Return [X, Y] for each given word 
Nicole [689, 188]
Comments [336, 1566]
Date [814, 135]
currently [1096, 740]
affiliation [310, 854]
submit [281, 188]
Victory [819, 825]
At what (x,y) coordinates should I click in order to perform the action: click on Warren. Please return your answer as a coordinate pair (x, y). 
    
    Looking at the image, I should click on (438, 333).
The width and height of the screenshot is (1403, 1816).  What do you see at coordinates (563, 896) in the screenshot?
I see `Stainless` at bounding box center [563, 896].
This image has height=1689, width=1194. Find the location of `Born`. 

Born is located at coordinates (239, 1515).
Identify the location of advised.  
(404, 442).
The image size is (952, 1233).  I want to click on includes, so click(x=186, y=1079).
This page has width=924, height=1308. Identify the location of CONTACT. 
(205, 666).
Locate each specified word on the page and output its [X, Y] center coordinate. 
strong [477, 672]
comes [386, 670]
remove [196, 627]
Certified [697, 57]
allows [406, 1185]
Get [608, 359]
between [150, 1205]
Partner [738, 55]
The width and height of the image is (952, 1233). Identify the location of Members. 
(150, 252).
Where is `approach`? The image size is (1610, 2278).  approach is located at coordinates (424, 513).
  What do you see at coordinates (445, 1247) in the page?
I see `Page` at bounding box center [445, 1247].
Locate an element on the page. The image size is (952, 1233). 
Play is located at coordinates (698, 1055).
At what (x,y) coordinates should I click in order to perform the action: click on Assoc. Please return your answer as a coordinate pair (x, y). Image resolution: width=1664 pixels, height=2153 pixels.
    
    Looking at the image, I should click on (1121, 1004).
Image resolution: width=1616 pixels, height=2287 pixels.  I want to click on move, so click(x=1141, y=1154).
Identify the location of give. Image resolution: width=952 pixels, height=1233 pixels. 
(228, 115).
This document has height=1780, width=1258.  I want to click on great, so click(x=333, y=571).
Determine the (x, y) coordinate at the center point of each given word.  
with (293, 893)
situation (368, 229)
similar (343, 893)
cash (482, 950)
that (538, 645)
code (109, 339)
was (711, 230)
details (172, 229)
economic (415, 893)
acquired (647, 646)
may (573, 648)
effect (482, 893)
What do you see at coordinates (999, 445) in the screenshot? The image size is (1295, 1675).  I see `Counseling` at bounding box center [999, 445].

--------------------

Count the lines of the listing above that contain the string "each", treating uppercase and lowercase as different. Give only the number.

3